Selection:
5 . COMPANY PERFORMANCE

During the Financial Year under review, your Company earned total income of Rs.49.75 Crores (previous years Rs.32.94 Crores). The net Profit after tax is Rs.27.17 Crores (previous years profit of Rs.15.51 Crores).

6 . OPERATIONS OF THE COMPANY

The operations at Wind Farm site were affected due to disputes with service provider. The management has operationalised part of the wind farm with the help of other service provider. Despite such problems, the Company was able to generate 22.41 Million (Net) Units of power.

7 . HUMAN RESOURCES

As on 31st March, 2019, the Company has 9 employees. The relations with Companys employees are cordial.

8 . CONCERNS AND THREATS

• The Company operates in a highly regulated environment. Any change in Government Policies will adversely affect the operations of the Company.

• The Company depends on the service provider for operations and maintenance of Wind Turbines. Certain litigations against the service providers are pending before the judicial / quasi judicial authorities. Unfavourable outcome of these litigations will adversely affect our operations.

9 . PROSPECTS FOR THE CURRENT YEAR

The Company is taking all efforts to improve the machine availability of the Wind Farm by undertaking regular maintenance and break down maintenance in a scheduled manner. The Company is also trying to operationalize some of the balance machines. The Company also expects that going forward the electricity tariff will further increase. All this will result in increased revenue generation and profitability.

10. INTERNAL CONTROL SYSTEMS AND THEIR ADEQUACY

The Company has adequate internal control systems to ensure operational efficiency and accuracy in financial reporting and compliance of various laws and regulations.

The internal control system is supported by the internal audit process. The internal audit is conducted by a Chartered Accountant in practice. The Audit Committee of the Board reviews the Internal Audit process and the adequacy and effectiveness of internal audit and controls periodically.

11. SAFETY, HEALTH AND ENVIRONMENT

The Company ensures safety of all its employees working at different places. Necessary safety gadgets are provided to the employees requiring the same.

12. CAUTIONARY STATEMENT

Statements in this Report, particularly those which relate to Management Discussion and Analysis, describing the Companys objectives, projections, estimates and expectations may constitute "forward looking statements" within the meaning of applicable laws and regulations. Actual results might differ materially from those either expressed or implied.

13. SUBSIDIARY COMPANIES

The Company has four subsidiary companies as on 31st March, 2019.

The details are given in Annexure I

14. PARTICULARS OF INFORMATION FORMING PART OF THE BOARDS REPORT PURSUANT TO SECTION 134 OF THE COMPANIES ACT, 2013, RULE 8 OF THE COMPANIES (ACCOUNTS) RULES, 2014 AND RULE 5 OF THE COMPANIES (APPOINTMENT AND REMUNERATION OF MANAGERIAL PERSONNEL) RULES, 2014

The details are given in Annexure II

15. EXTRACT OF ANNUAL RETURN

The details forming part of the extract of Annual Return in Form MGT - 9 is annexed herewith as Annexure III to this Report.

(Extracted data entries)

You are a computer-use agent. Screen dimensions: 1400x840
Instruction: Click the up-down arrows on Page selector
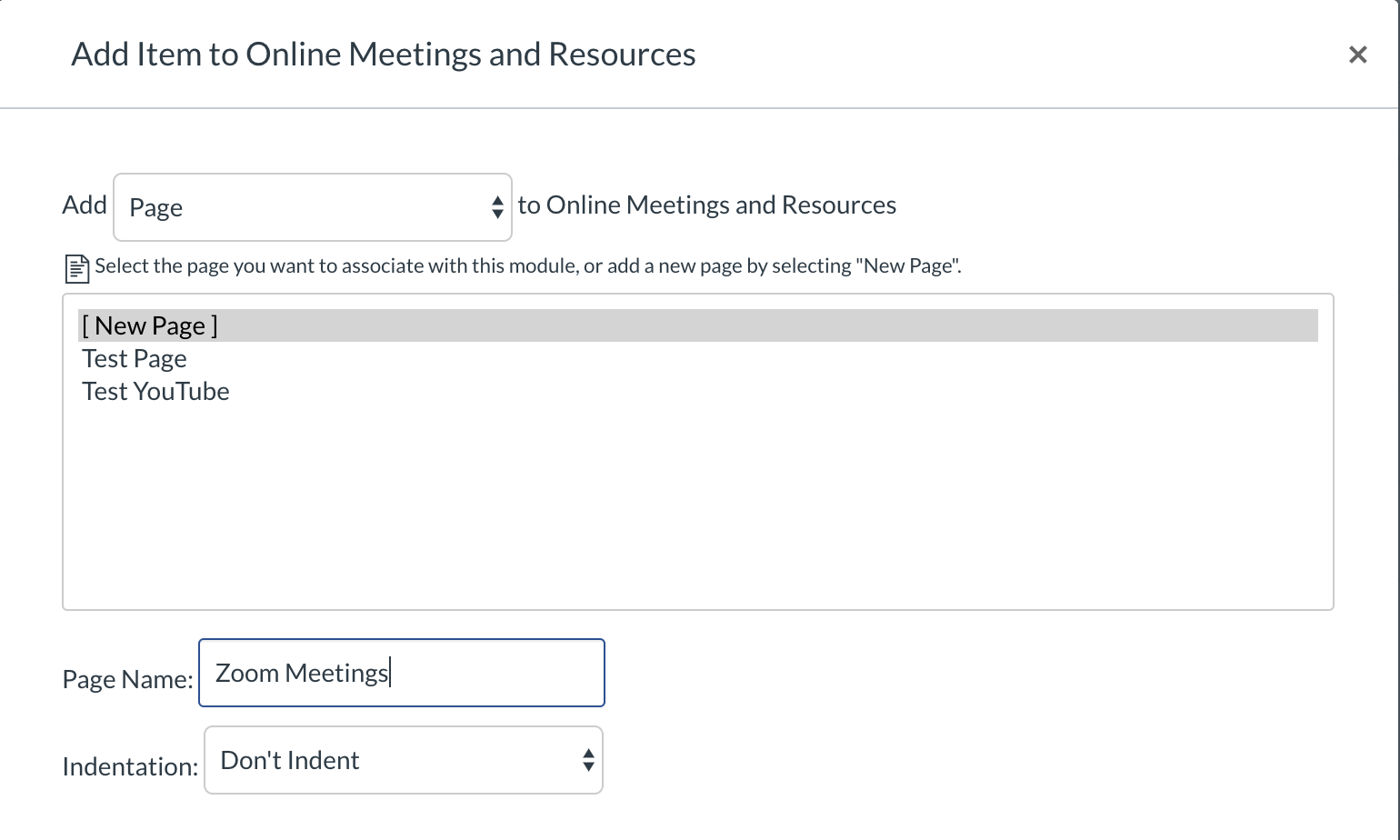point(497,207)
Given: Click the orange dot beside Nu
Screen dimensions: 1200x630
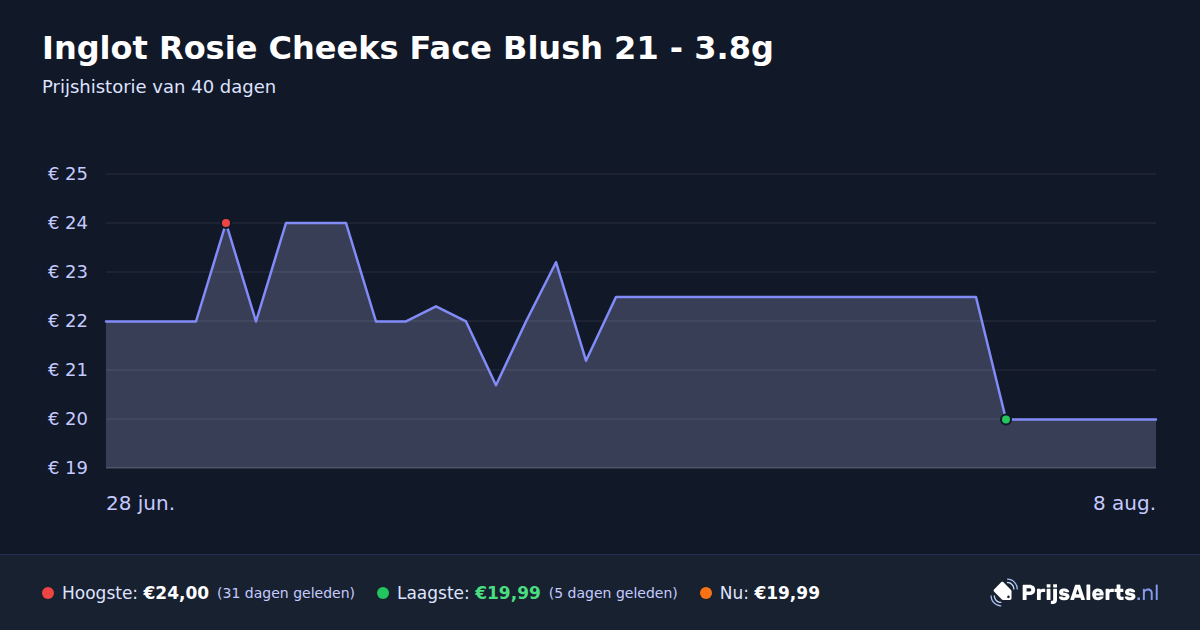Looking at the screenshot, I should point(706,594).
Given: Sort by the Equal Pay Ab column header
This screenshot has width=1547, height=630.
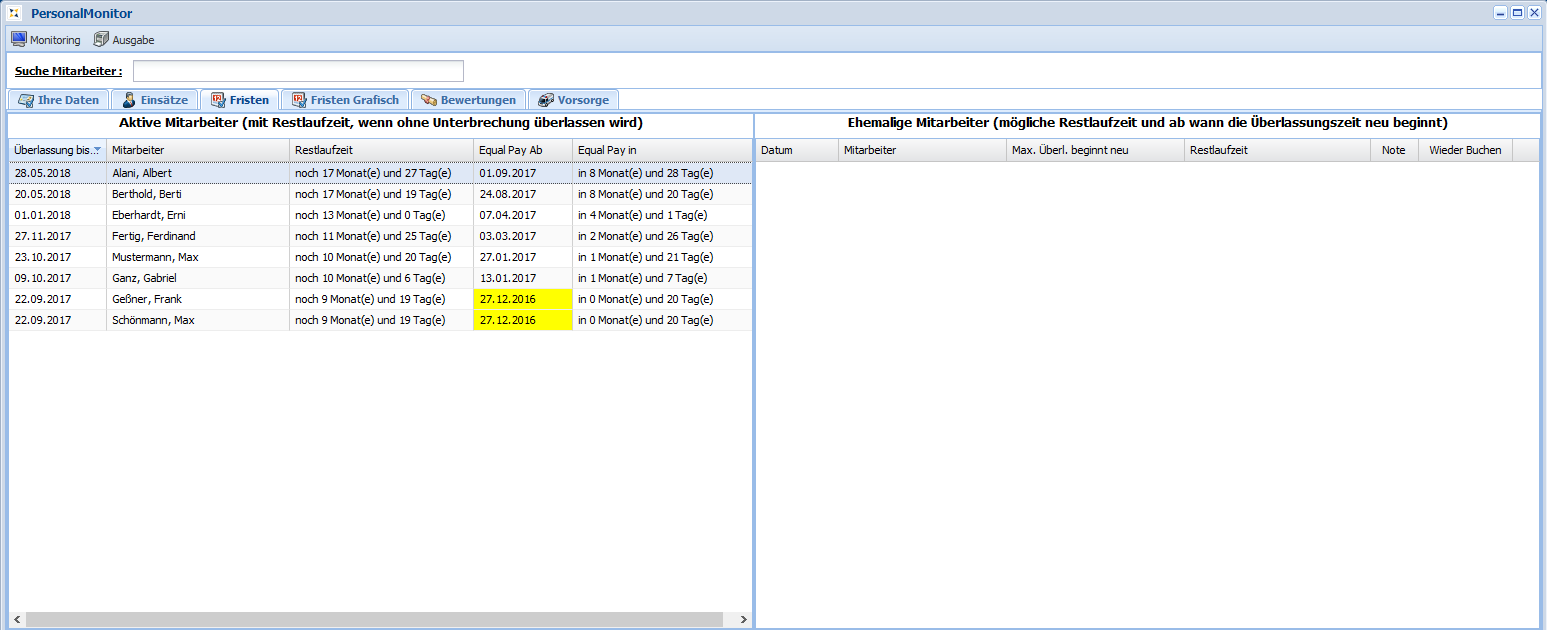Looking at the screenshot, I should point(522,150).
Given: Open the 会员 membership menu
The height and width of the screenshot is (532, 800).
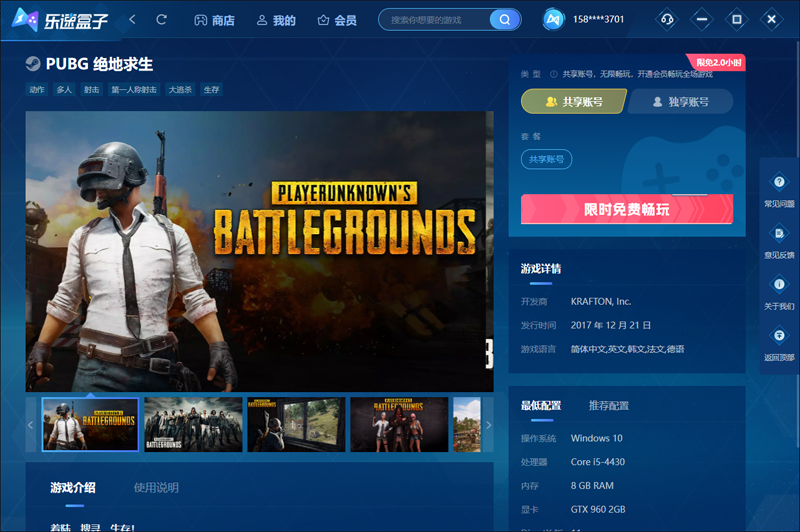Looking at the screenshot, I should pos(337,20).
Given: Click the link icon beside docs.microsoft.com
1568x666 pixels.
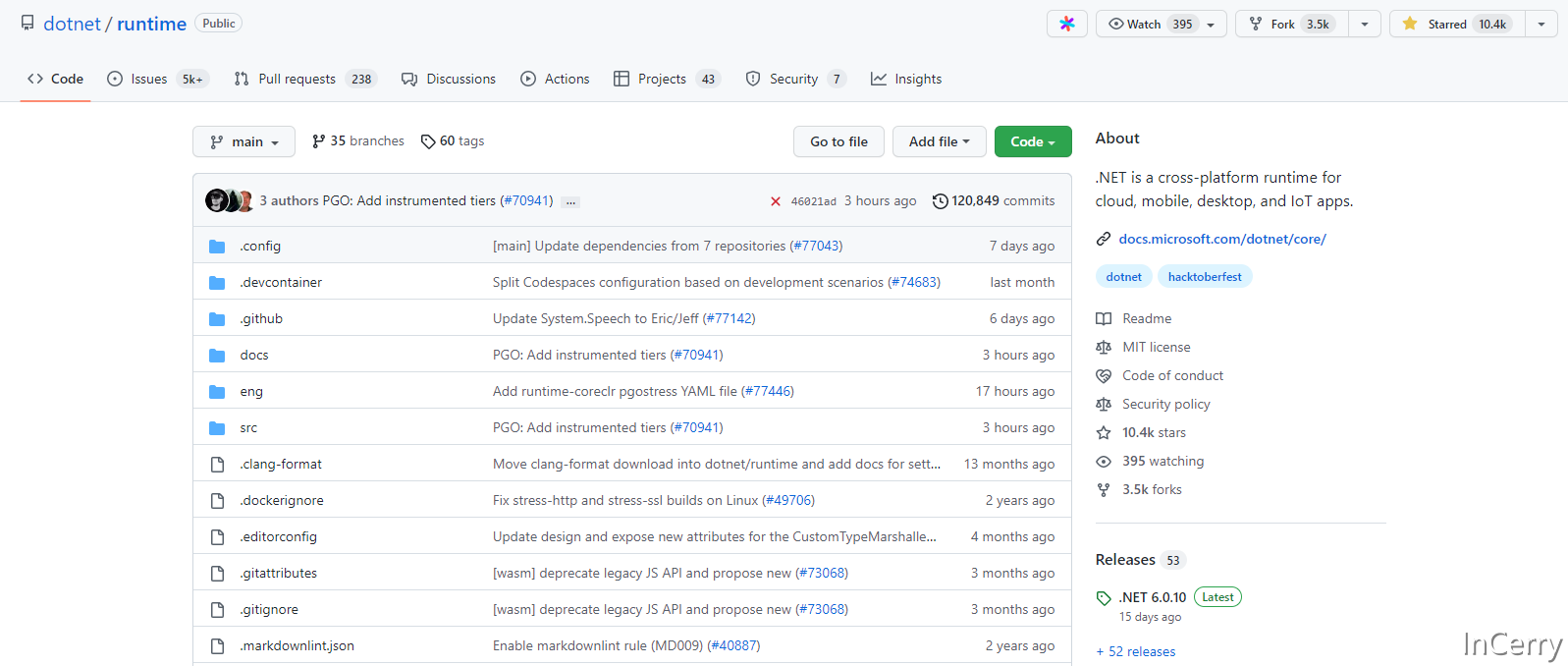Looking at the screenshot, I should (x=1104, y=239).
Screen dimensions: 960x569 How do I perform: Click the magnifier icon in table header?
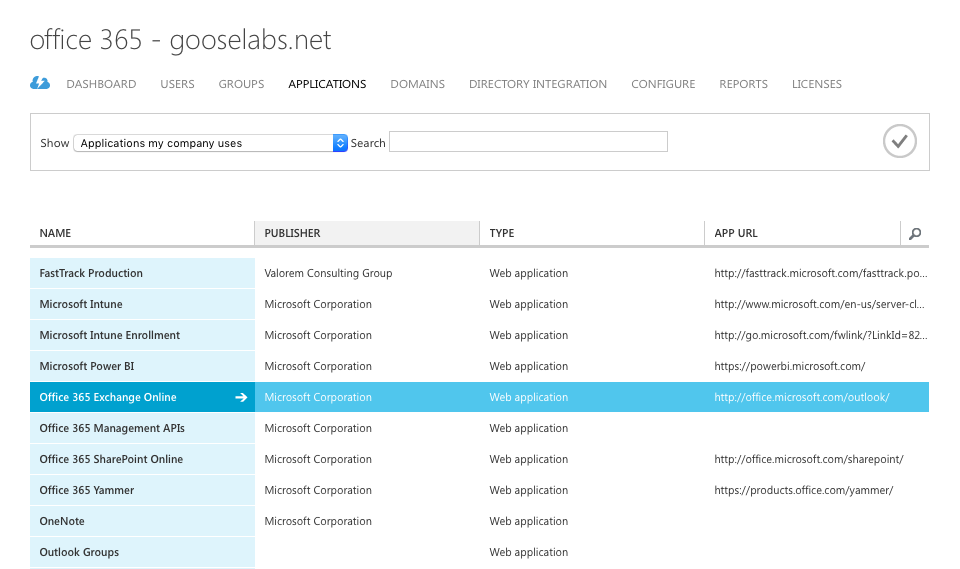point(915,233)
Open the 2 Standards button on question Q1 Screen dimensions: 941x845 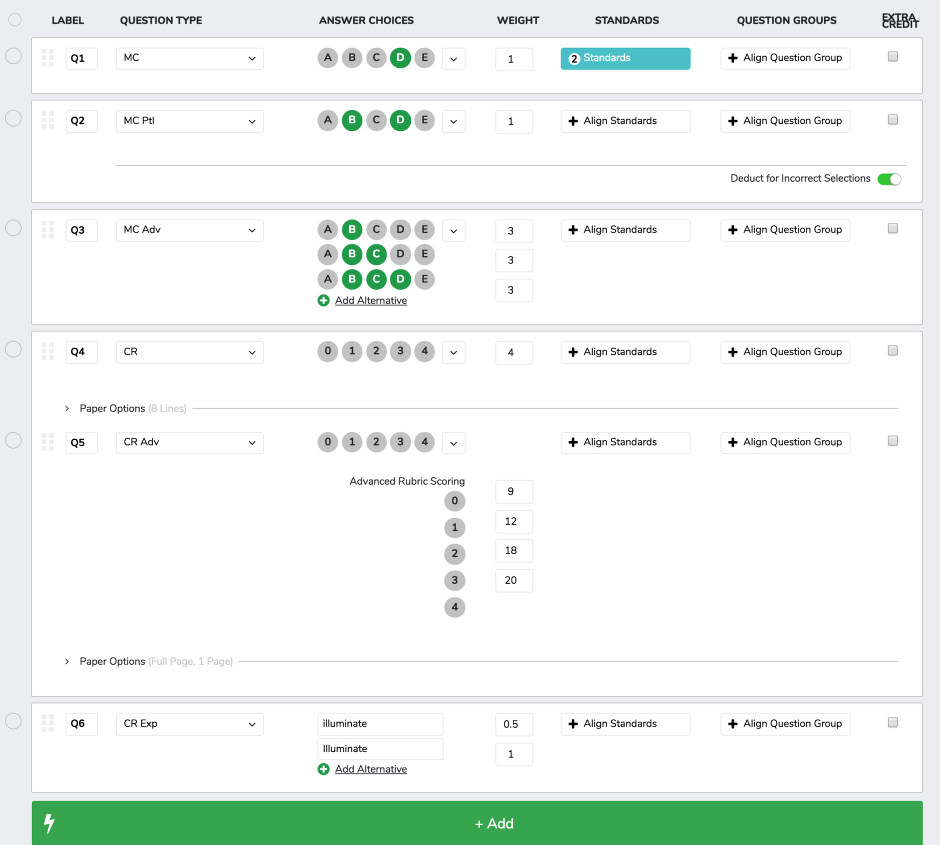pos(625,58)
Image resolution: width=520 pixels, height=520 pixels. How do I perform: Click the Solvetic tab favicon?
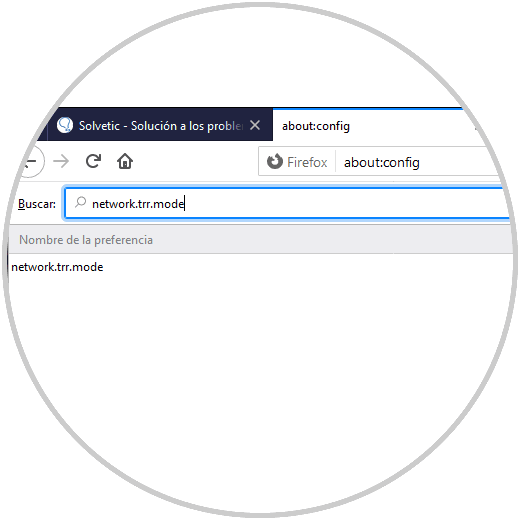(65, 125)
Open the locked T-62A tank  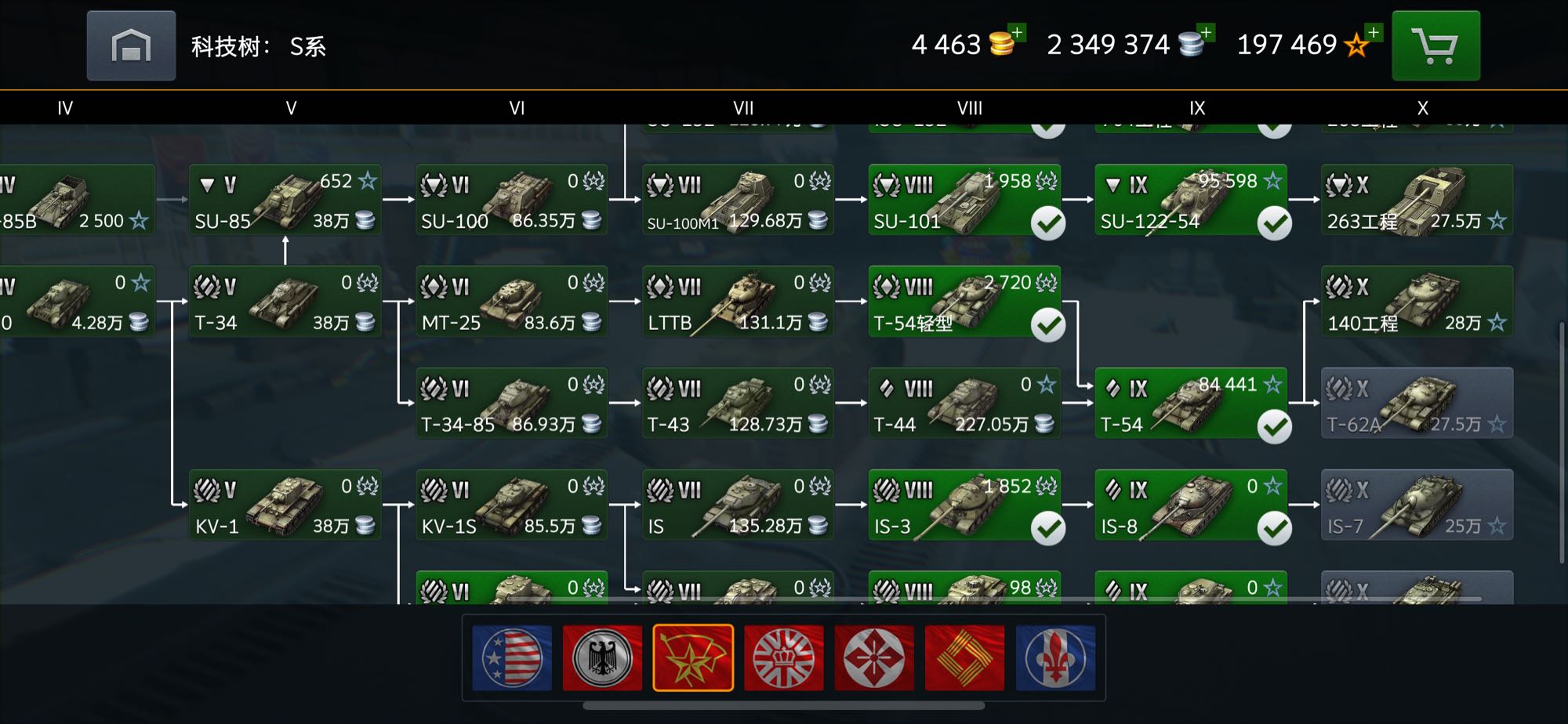click(1417, 404)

Stated problem 1: List every monetary amount, in Rs. Crores, that the report gives for income or profit.
Stated problem 2:
For each statement, state whether the report supports it, and quote the words that decide it.
(a) The Company had 9 employees as on 31st March, 2019.
(b) The internal audit is conducted by the Audit Committee of the Board.
(c) The Company has three subsidiary companies.
Stated problem 3: Render into Spanish this sentence from the report: "The management has operationalised part of the wind farm with the help of other service provider."

Exercise output 1: Rs.49.75 Crores, Rs.32.94 Crores, Rs.27.17 Crores, Rs.15.51 Crores

Exercise output 2:
(a) Yes: "As on 31st March, 2019, the Company has 9 employees."
(b) No: "The internal audit is conducted by a Chartered Accountant in practice."
(c) No: "The Company has four subsidiary companies as on 31st March, 2019."

Exercise output 3: La dirección ha puesto en funcionamiento parte del parque eólico con la ayuda de otro proveedor de servicios.